I stared into my 8-year-old’s eyes. He stared back. On the table in between us rested the latest “Home Links”, a math sheet that’s part of the University of Chicago’s Everyday Mathematics curriculum. Most days our intrepid 3rd grader must complete a Home Links for homework.
“Will,” I said. “You’re supposed to show your work.”
“Nnnnnnnhhhh,” he whined.
“Well, I don’t understand how you got ‘3930’ when the problem is 3543 – 387.”
“I think you added it? Look, it’s supposed to be subtraction and you’re supposed to show your work.”
“Nnnh.” He erased 3930, looked at it a moment and wrote 3166. Close, but he was off by 10.
“You’re supposed to show your work,” I reminded him. “You’re off by 10. Okay, what’s 3 minus 7? You can’t do that, so you borrow the one…” I launched into how I knew how to subtract and drew little lines and 1’s on the page.
He got agitated. His eyes darted around the room. Then his eyes glazed over. I suddenly remembered, They don’t borrow the 1.
Yikes, back in 70s we borrowed the 1. And then some economists decided that’s why China now owns our American butts. Enter Everyday Mathematics, which teaches methods like “trade first”, “trade up,” and some other crap I once Googled and soon forgot.
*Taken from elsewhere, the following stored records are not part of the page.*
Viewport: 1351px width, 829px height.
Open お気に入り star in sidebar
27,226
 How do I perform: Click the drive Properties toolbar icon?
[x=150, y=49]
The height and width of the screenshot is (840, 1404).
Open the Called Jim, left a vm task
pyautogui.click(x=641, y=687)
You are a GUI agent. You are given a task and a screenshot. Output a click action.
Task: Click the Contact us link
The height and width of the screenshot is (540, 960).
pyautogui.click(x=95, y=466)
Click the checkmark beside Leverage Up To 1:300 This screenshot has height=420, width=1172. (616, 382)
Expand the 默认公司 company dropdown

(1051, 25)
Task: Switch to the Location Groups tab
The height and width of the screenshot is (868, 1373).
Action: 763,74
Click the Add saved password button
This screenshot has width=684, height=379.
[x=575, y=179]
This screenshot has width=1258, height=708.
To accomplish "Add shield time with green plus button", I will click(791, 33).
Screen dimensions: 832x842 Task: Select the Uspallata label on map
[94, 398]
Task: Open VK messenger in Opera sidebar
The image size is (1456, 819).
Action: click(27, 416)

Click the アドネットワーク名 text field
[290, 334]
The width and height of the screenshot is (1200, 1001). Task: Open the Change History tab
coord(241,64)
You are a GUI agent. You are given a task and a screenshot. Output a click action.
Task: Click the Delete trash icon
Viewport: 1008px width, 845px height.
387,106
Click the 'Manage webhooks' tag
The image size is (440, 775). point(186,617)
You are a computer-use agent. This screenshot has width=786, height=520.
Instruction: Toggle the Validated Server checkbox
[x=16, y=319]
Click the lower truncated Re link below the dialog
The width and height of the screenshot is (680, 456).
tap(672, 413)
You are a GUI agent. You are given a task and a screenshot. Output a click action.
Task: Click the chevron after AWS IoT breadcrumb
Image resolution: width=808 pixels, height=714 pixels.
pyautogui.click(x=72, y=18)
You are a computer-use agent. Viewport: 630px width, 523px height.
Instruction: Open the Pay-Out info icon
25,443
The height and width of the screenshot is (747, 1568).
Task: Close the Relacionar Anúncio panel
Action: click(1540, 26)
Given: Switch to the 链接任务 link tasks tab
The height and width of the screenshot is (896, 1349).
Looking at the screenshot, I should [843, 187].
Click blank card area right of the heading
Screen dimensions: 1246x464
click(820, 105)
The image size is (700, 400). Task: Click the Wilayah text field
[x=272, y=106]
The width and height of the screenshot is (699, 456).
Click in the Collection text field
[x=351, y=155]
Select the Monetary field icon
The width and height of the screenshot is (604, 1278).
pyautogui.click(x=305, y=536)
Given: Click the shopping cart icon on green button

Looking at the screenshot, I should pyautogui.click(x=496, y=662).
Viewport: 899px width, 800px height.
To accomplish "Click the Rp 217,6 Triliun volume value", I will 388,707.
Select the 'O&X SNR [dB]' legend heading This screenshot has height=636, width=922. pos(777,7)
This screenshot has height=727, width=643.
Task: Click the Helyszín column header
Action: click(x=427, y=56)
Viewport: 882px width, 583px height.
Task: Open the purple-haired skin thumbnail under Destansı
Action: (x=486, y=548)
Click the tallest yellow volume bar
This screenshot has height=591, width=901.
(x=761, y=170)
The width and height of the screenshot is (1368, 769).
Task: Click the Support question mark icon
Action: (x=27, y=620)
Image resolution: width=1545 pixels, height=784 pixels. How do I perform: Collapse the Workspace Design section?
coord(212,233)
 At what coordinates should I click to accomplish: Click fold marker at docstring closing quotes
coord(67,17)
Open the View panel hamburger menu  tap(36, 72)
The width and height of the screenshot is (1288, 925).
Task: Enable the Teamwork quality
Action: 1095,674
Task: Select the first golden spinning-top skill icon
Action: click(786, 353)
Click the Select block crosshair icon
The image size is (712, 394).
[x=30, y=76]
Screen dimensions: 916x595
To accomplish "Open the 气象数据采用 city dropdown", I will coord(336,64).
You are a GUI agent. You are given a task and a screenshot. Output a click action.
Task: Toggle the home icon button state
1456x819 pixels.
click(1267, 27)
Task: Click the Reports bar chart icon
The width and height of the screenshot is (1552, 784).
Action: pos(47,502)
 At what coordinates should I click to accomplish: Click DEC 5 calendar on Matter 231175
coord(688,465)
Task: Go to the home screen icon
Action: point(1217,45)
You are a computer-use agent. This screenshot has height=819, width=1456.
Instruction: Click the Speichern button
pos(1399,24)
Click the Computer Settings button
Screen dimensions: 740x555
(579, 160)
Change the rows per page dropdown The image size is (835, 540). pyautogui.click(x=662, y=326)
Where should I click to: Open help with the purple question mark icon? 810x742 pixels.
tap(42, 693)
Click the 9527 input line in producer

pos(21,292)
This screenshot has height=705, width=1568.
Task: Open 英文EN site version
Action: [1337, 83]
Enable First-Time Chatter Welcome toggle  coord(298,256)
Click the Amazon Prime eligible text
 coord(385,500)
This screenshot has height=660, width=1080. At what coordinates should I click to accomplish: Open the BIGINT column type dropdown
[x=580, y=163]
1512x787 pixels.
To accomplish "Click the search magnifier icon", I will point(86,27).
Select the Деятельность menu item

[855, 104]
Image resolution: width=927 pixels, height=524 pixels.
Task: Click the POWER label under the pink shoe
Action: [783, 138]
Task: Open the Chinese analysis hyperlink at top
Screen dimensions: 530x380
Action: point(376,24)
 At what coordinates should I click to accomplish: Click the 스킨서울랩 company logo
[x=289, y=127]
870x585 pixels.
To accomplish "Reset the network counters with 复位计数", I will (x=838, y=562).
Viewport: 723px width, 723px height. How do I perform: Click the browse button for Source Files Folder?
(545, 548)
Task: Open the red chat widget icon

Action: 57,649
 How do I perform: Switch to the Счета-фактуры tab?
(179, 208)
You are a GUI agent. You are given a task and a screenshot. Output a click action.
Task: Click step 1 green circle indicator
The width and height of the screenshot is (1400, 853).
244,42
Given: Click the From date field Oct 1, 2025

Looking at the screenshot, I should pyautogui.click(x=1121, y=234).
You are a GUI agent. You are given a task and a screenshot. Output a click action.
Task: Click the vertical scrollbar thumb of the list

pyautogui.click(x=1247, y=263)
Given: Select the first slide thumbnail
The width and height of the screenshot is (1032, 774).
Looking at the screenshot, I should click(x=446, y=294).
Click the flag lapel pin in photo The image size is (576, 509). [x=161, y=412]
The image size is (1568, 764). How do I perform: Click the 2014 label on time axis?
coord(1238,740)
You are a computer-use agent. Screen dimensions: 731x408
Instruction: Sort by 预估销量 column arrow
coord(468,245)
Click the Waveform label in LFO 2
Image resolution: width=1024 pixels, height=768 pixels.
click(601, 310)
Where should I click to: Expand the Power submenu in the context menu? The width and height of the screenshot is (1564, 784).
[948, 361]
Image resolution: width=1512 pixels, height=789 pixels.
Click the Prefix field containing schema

All this means is that a generation of American children are growing up in homes where there’s no help with their math homework. And parents are having to relearn elementary school math, even if we aced it the first time around. It’s not like I’m a mathematical dummy. At work last week I checked the Log Odds Ratio (95% CI) of a regression analysis, along with the Wald-value test statistic and level of significance. See?
So what did I do? I sent a note to school asking the teacher to help. To paraphrase, the note said “please help him borrow the 1, but not really borrow the 1 because I know you don’t borrow the 1 anymore.”
And China? Watch out. My son’s coming. Once he gets past ME and aces this Everyday Mathematics stuff, he’ll be your worst economic nightmare! At least, that’s what I keep telling myself every night when another Home Links comes home.